Direction - Could you recast every line of the records below as a JSON list of strings, one string per line, leaving out the blank lines?
-- begin Data entries --
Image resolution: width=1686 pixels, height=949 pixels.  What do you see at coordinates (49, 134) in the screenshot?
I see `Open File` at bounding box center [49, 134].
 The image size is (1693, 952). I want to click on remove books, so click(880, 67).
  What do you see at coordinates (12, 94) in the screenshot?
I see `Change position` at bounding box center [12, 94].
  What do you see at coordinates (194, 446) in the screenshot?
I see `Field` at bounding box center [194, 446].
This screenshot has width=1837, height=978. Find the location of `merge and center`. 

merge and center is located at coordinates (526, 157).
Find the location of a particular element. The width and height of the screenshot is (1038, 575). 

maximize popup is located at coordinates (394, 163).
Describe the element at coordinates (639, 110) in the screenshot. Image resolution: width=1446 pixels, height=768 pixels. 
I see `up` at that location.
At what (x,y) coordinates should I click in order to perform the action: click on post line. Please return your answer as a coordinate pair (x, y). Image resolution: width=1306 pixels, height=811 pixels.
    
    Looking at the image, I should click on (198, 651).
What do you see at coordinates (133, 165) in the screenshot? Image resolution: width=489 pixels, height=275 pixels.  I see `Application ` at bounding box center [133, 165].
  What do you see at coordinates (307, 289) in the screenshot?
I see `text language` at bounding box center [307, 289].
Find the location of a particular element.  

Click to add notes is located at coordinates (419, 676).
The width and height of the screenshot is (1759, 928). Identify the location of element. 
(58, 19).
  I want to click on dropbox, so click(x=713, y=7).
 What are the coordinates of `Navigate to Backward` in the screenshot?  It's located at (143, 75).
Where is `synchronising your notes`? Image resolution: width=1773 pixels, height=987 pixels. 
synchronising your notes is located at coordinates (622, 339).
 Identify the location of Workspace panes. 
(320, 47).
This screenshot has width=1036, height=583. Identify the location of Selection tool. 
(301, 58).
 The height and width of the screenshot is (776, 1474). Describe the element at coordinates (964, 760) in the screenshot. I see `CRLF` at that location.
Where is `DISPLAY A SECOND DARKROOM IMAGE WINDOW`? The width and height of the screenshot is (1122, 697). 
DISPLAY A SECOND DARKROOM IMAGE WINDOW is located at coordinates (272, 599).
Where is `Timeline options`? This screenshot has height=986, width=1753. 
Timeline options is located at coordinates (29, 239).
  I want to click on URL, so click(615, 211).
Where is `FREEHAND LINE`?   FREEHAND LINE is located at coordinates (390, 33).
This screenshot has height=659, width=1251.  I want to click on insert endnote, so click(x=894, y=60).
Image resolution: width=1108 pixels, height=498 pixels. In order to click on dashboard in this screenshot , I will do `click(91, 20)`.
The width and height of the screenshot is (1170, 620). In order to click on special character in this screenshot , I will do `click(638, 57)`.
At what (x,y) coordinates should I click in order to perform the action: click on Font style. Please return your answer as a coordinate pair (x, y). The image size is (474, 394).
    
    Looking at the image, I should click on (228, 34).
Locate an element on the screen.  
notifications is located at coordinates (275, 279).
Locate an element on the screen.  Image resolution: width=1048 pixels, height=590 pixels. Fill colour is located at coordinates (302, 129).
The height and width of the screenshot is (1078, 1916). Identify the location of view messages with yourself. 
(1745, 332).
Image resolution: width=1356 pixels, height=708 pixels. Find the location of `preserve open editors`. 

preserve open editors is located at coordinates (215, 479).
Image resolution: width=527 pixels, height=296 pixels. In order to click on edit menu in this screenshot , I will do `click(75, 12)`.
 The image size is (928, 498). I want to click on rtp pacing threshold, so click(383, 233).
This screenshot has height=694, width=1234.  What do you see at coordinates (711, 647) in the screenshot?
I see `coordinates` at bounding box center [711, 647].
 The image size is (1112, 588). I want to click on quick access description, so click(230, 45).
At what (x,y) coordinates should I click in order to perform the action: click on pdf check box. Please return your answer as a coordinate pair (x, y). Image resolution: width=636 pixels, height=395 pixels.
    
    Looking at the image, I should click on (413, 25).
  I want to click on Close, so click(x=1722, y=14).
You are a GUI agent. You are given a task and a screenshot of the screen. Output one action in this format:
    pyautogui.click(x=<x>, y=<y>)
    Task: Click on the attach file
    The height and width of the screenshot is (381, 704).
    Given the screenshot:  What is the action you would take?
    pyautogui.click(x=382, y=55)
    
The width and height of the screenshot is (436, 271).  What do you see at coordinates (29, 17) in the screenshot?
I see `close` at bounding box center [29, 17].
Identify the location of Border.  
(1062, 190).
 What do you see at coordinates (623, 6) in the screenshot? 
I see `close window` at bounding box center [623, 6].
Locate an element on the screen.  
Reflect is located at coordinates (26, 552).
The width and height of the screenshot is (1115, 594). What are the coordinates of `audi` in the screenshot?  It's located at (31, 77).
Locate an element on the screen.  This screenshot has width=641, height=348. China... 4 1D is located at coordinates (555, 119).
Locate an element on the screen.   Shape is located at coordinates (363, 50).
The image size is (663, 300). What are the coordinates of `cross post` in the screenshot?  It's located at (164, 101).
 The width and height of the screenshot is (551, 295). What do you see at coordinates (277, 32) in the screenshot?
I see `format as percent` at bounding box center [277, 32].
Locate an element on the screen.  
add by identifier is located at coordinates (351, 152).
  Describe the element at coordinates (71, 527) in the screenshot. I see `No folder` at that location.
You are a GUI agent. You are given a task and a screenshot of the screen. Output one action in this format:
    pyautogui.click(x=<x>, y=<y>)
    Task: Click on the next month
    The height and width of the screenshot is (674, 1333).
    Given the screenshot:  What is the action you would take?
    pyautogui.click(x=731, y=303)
-- end Data entries --
Solution to the problem -
[
  "Image resolution: width=1686 pixels, height=949 pixels.  What do you see at coordinates (49, 134) in the screenshot?",
  "I see `Open File` at bounding box center [49, 134].",
  " The image size is (1693, 952). I want to click on remove books, so click(880, 67).",
  "  What do you see at coordinates (12, 94) in the screenshot?",
  "I see `Change position` at bounding box center [12, 94].",
  "  What do you see at coordinates (194, 446) in the screenshot?",
  "I see `Field` at bounding box center [194, 446].",
  "This screenshot has width=1837, height=978. Find the location of `merge and center`. ",
  "merge and center is located at coordinates (526, 157).",
  "Find the location of a particular element. The width and height of the screenshot is (1038, 575). ",
  "maximize popup is located at coordinates (394, 163).",
  "Describe the element at coordinates (639, 110) in the screenshot. Image resolution: width=1446 pixels, height=768 pixels. ",
  "I see `up` at that location.",
  "At what (x,y) coordinates should I click in order to perform the action: click on post line. Please return your answer as a coordinate pair (x, y). Image resolution: width=1306 pixels, height=811 pixels.",
  "    Looking at the image, I should click on (198, 651).",
  "What do you see at coordinates (133, 165) in the screenshot? Image resolution: width=489 pixels, height=275 pixels.  I see `Application ` at bounding box center [133, 165].",
  "  What do you see at coordinates (307, 289) in the screenshot?",
  "I see `text language` at bounding box center [307, 289].",
  "Find the location of a particular element.  ",
  "Click to add notes is located at coordinates (419, 676).",
  "The width and height of the screenshot is (1759, 928). Identify the location of element. ",
  "(58, 19).",
  "  I want to click on dropbox, so click(x=713, y=7).",
  " What are the coordinates of `Navigate to Backward` in the screenshot?  It's located at (143, 75).",
  "Where is `synchronising your notes`? Image resolution: width=1773 pixels, height=987 pixels. ",
  "synchronising your notes is located at coordinates (622, 339).",
  " Identify the location of Workspace panes. ",
  "(320, 47).",
  "This screenshot has width=1036, height=583. Identify the location of Selection tool. ",
  "(301, 58).",
  " The height and width of the screenshot is (776, 1474). Describe the element at coordinates (964, 760) in the screenshot. I see `CRLF` at that location.",
  "Where is `DISPLAY A SECOND DARKROOM IMAGE WINDOW`? The width and height of the screenshot is (1122, 697). ",
  "DISPLAY A SECOND DARKROOM IMAGE WINDOW is located at coordinates (272, 599).",
  "Where is `Timeline options`? This screenshot has height=986, width=1753. ",
  "Timeline options is located at coordinates (29, 239).",
  "  I want to click on URL, so click(615, 211).",
  "Where is `FREEHAND LINE`?   FREEHAND LINE is located at coordinates (390, 33).",
  "This screenshot has height=659, width=1251.  I want to click on insert endnote, so click(x=894, y=60).",
  "Image resolution: width=1108 pixels, height=498 pixels. In order to click on dashboard in this screenshot , I will do `click(91, 20)`.",
  "The width and height of the screenshot is (1170, 620). In order to click on special character in this screenshot , I will do `click(638, 57)`.",
  "At what (x,y) coordinates should I click in order to perform the action: click on Font style. Please return your answer as a coordinate pair (x, y). The image size is (474, 394).",
  "    Looking at the image, I should click on (228, 34).",
  "Locate an element on the screen.  ",
  "notifications is located at coordinates (275, 279).",
  "Locate an element on the screen.  Image resolution: width=1048 pixels, height=590 pixels. Fill colour is located at coordinates (302, 129).",
  "The height and width of the screenshot is (1078, 1916). Identify the location of view messages with yourself. ",
  "(1745, 332).",
  "Image resolution: width=1356 pixels, height=708 pixels. Find the location of `preserve open editors`. ",
  "preserve open editors is located at coordinates (215, 479).",
  "Image resolution: width=527 pixels, height=296 pixels. In order to click on edit menu in this screenshot , I will do `click(75, 12)`.",
  " The image size is (928, 498). I want to click on rtp pacing threshold, so click(383, 233).",
  "This screenshot has height=694, width=1234.  What do you see at coordinates (711, 647) in the screenshot?",
  "I see `coordinates` at bounding box center [711, 647].",
  " The image size is (1112, 588). I want to click on quick access description, so click(230, 45).",
  "At what (x,y) coordinates should I click in order to perform the action: click on pdf check box. Please return your answer as a coordinate pair (x, y). Image resolution: width=636 pixels, height=395 pixels.",
  "    Looking at the image, I should click on (413, 25).",
  "  I want to click on Close, so click(x=1722, y=14).",
  "You are a GUI agent. You are given a task and a screenshot of the screen. Output one action in this format:",
  "    pyautogui.click(x=<x>, y=<y>)",
  "    Task: Click on the attach file",
  "    The height and width of the screenshot is (381, 704).",
  "    Given the screenshot:  What is the action you would take?",
  "    pyautogui.click(x=382, y=55)",
  "The width and height of the screenshot is (436, 271).  What do you see at coordinates (29, 17) in the screenshot?",
  "I see `close` at bounding box center [29, 17].",
  "Identify the location of Border.  ",
  "(1062, 190).",
  " What do you see at coordinates (623, 6) in the screenshot? ",
  "I see `close window` at bounding box center [623, 6].",
  "Locate an element on the screen.  ",
  "Reflect is located at coordinates (26, 552).",
  "The width and height of the screenshot is (1115, 594). What are the coordinates of `audi` in the screenshot?  It's located at (31, 77).",
  "Locate an element on the screen.  This screenshot has width=641, height=348. China... 4 1D is located at coordinates (555, 119).",
  "Locate an element on the screen.   Shape is located at coordinates (363, 50).",
  "The image size is (663, 300). What are the coordinates of `cross post` in the screenshot?  It's located at (164, 101).",
  " The width and height of the screenshot is (551, 295). What do you see at coordinates (277, 32) in the screenshot?",
  "I see `format as percent` at bounding box center [277, 32].",
  "Locate an element on the screen.  ",
  "add by identifier is located at coordinates (351, 152).",
  "  Describe the element at coordinates (71, 527) in the screenshot. I see `No folder` at that location.",
  "You are a GUI agent. You are given a task and a screenshot of the screen. Output one action in this format:",
  "    pyautogui.click(x=<x>, y=<y>)",
  "    Task: Click on the next month",
  "    The height and width of the screenshot is (674, 1333).",
  "    Given the screenshot:  What is the action you would take?",
  "    pyautogui.click(x=731, y=303)"
]